Am Morgen, nach unserem zweiten Free-camping Platz, kriecht auch Manuel als letzter mit verstrubelten Haaren aus dem VW-Bus. Mit dem Duft von frisch gebrautem Kaffee und den mit liebe zubereiteten französichen Omelett von Silvan starten wir in den Tag. Bei unserem Morgenritual, ein gemeinsamer prüfender Blick auf die Landkarte Marokkos, planen wir die Route in die 250 Km entfernte Todra-Schlucht.

Unsere Strecke führt uns durch Palmenwälder, über Bergstrassen und weite Wüstenebenen, die uns alle stark an die USA erinnern.
Auf einer Aussichtsplatform endet unser spontaner Dattelkauf in einer erneuten Entäuschung. Nur die oberste Schicht der Packung enthält die süssen und saftigen Früchte. Der Rest ist vertrocknet. Doch wir nehmens gelassen und lernen daraus. Beim nächsten Kauf wird die ganze Packung kontrolliert und durchgescannt. In diesem wunderbaren Land, wo man gerne mal auf die Tricks der Einheimischen hineinfällt, wird uns aber auch viel Liebe und Lebensfreude mitgegeben. Vielfach reicht schon das herzliche Zuwinken von den Kindern am Strassenrand.


Fahrer- und Beifahrerwechsel lassen längere Fahrten wie heute angenehmer meistern.

Auch sind wir uns einig, dass das VW-Büssli und der Landy ein gutes Duo bilden um die atemberaubenden Landschaften sowie die Dörfer und Städte Marokkos zu erkunden.
In der Todra-Schlucht suchen wir uns einen Free-Camping Platz, der ebensfalls Ausgangspunkt unserer morgigen Wanderung sein wird.

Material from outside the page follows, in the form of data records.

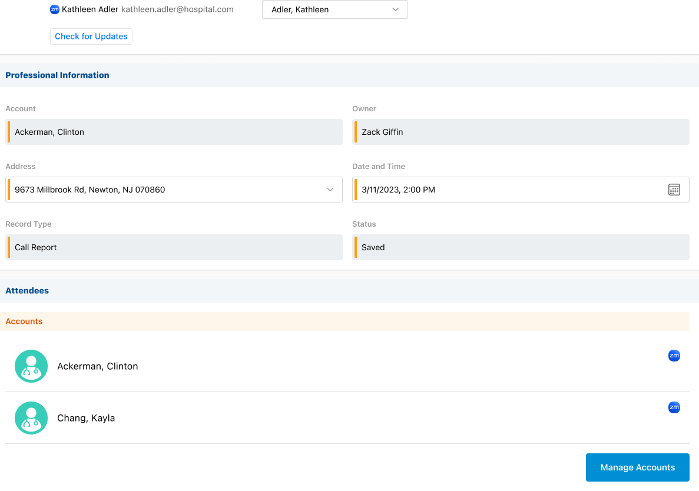Screen dimensions: 699x491
Task: Select the Professional Information section header
Action: (x=57, y=75)
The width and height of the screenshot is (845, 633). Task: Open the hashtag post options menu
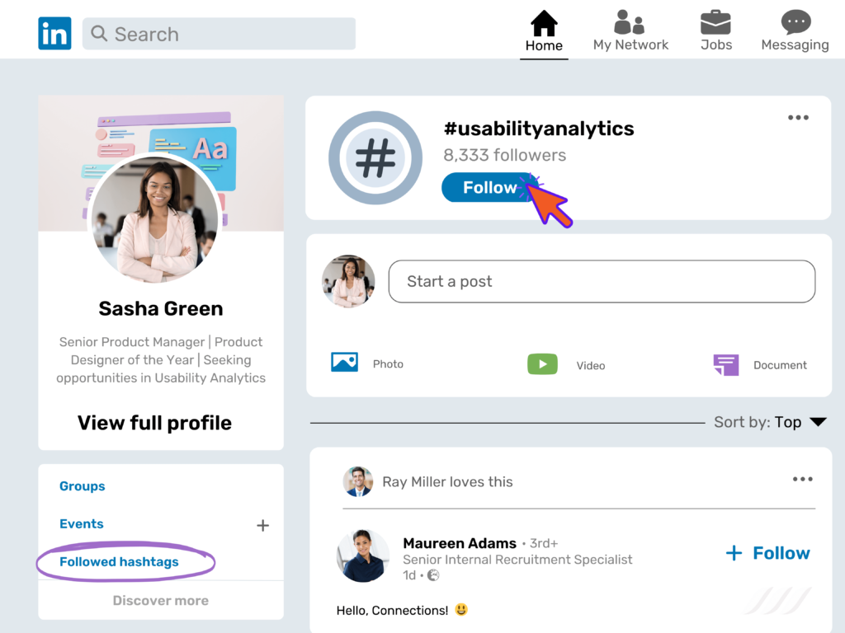point(798,117)
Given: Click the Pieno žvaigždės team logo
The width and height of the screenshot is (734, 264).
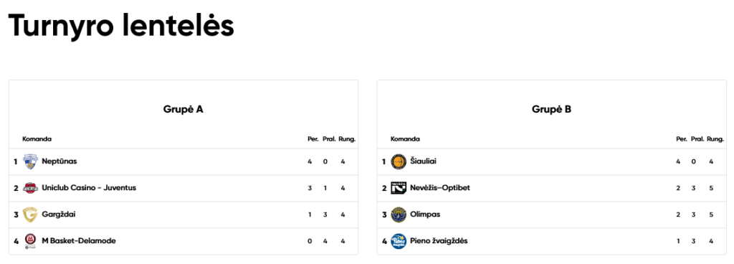Looking at the screenshot, I should [399, 241].
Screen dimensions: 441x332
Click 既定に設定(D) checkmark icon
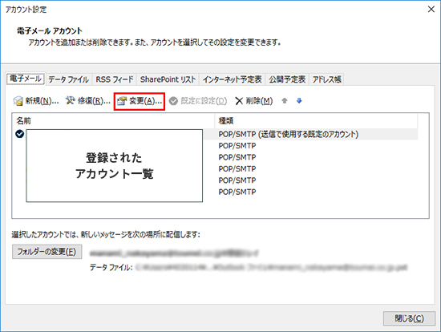click(173, 101)
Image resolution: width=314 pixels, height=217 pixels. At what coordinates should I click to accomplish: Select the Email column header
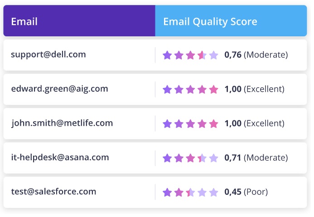[24, 21]
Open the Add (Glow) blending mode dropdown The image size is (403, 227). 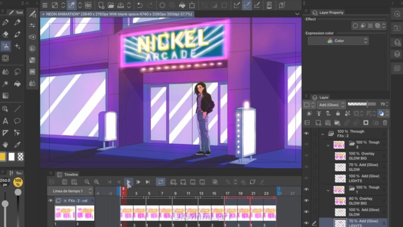[x=330, y=104]
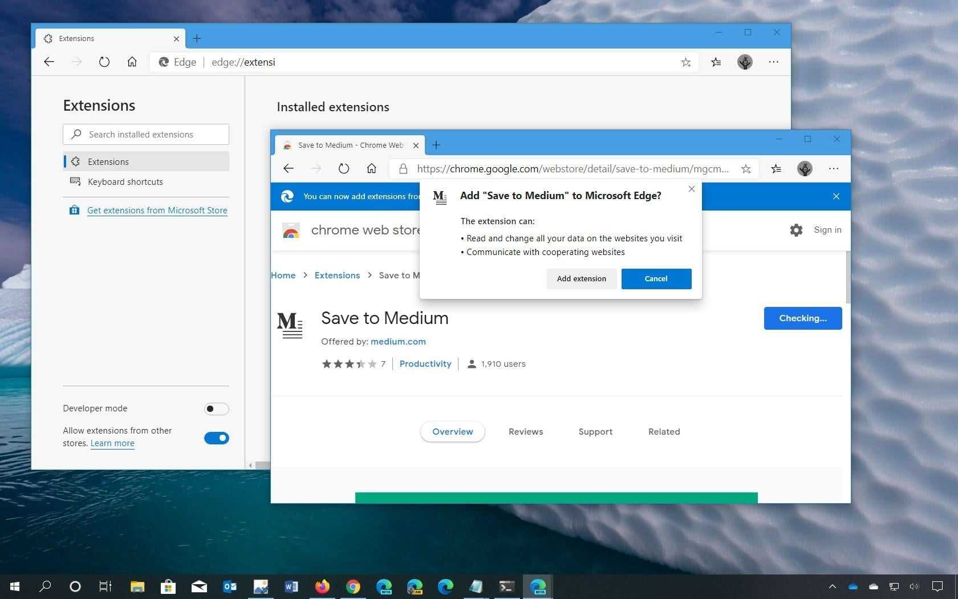This screenshot has height=599, width=958.
Task: Open Get extensions from Microsoft Store link
Action: point(157,211)
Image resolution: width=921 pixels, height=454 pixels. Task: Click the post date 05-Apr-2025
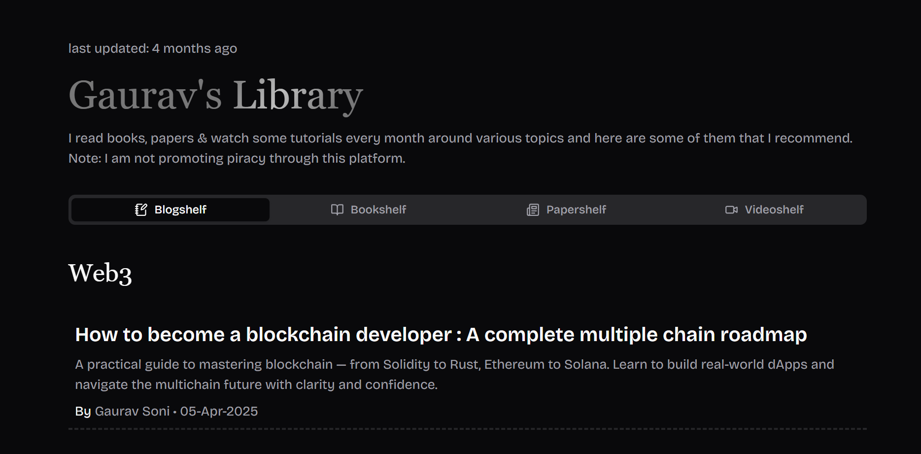219,411
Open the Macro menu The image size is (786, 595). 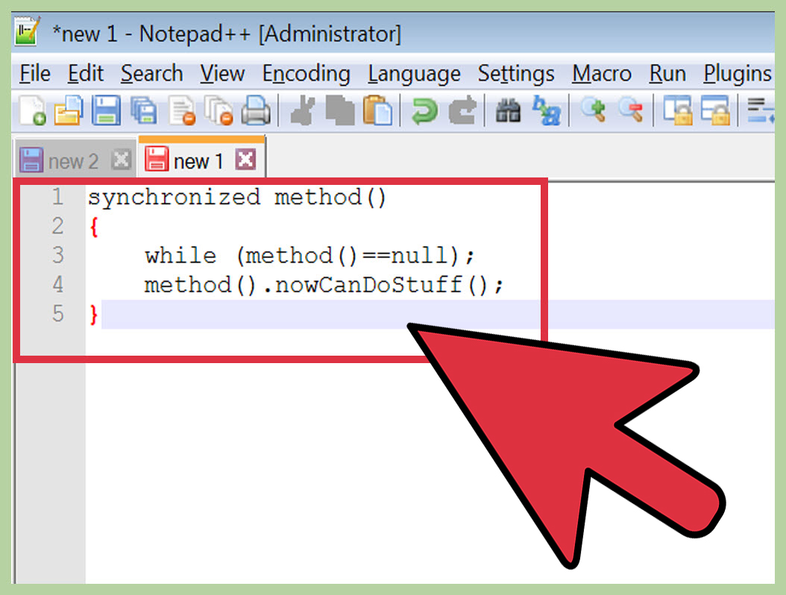pos(601,74)
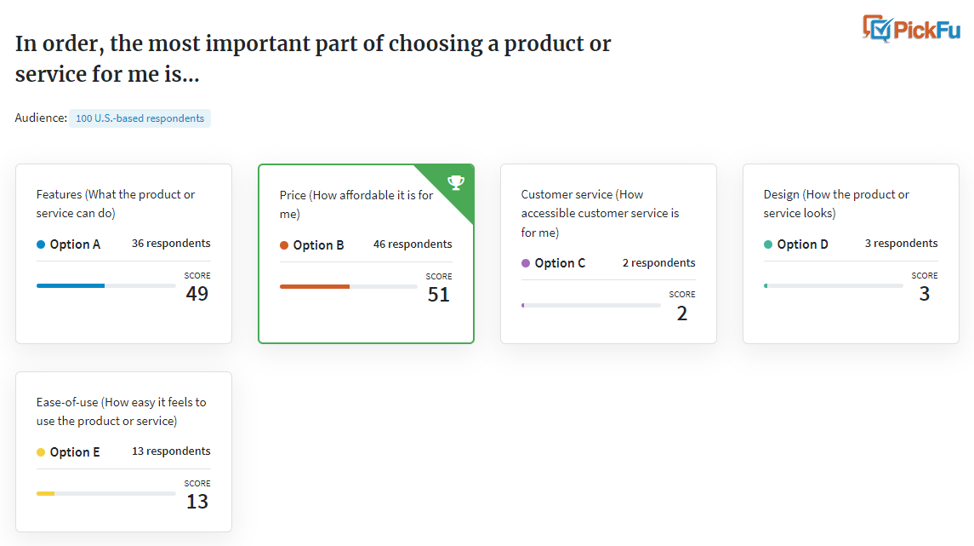The width and height of the screenshot is (974, 546).
Task: Click the yellow score bar for Option E
Action: point(45,494)
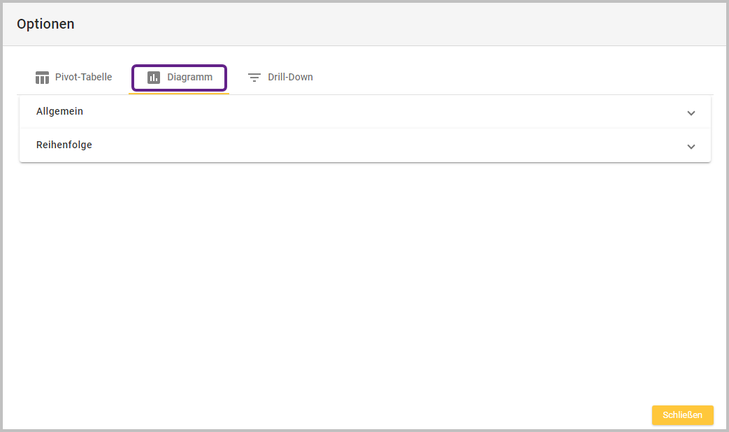Click the Drill-Down filter lines icon
Viewport: 729px width, 432px height.
coord(254,78)
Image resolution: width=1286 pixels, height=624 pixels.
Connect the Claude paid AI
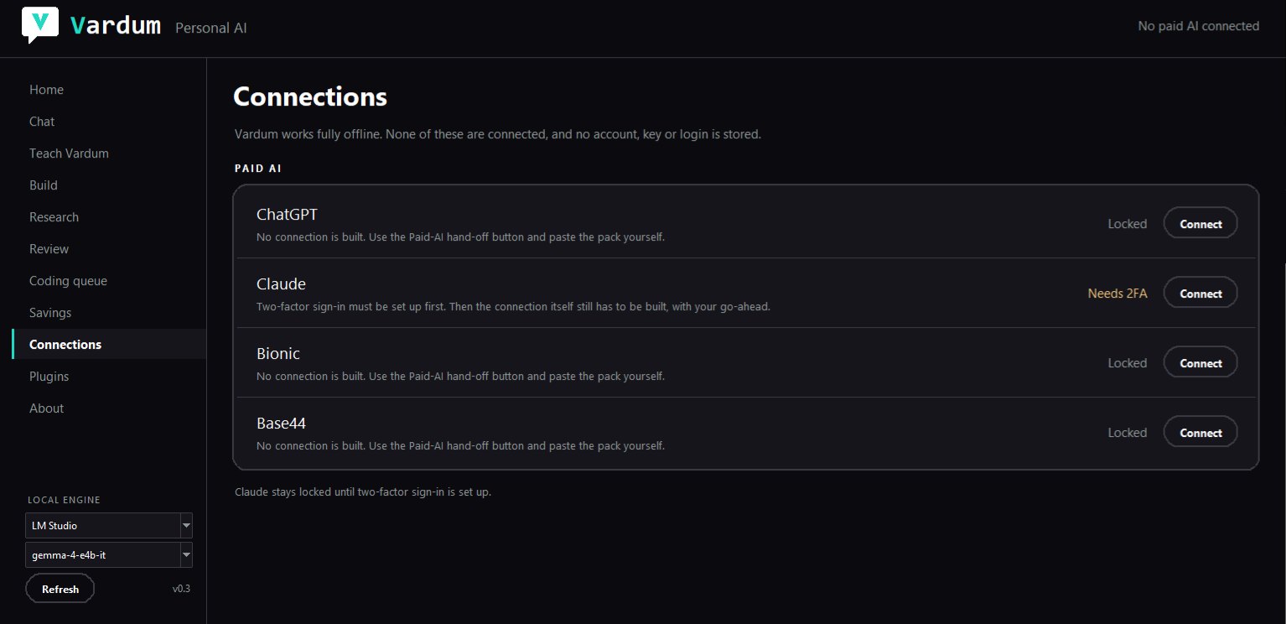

Den Wecker stellen wir uns früh morgens auf 6:00 Uhr, so dass wir den Sonnenaufgang während unserer Wanderung geniessen können und die ersten Höhenmeter noch vor der Mittagshitze meistern werden.
Zum Znacht gibts mal nicht Tagine oder Couscous, sonders ganz klassisch, Spagetti mit Claro-Tomatensauce.
Unsereren grosszügig gezuckerten Abendtee trinken wir alle zusammen im VW-Büssli.
Während dem schreiben dieser Zeilen merken wir, dass die Tage hinter dem Steuer meistens die Energieraubendsten sind.
Müde aber Glücklich gehen wir zu Bett.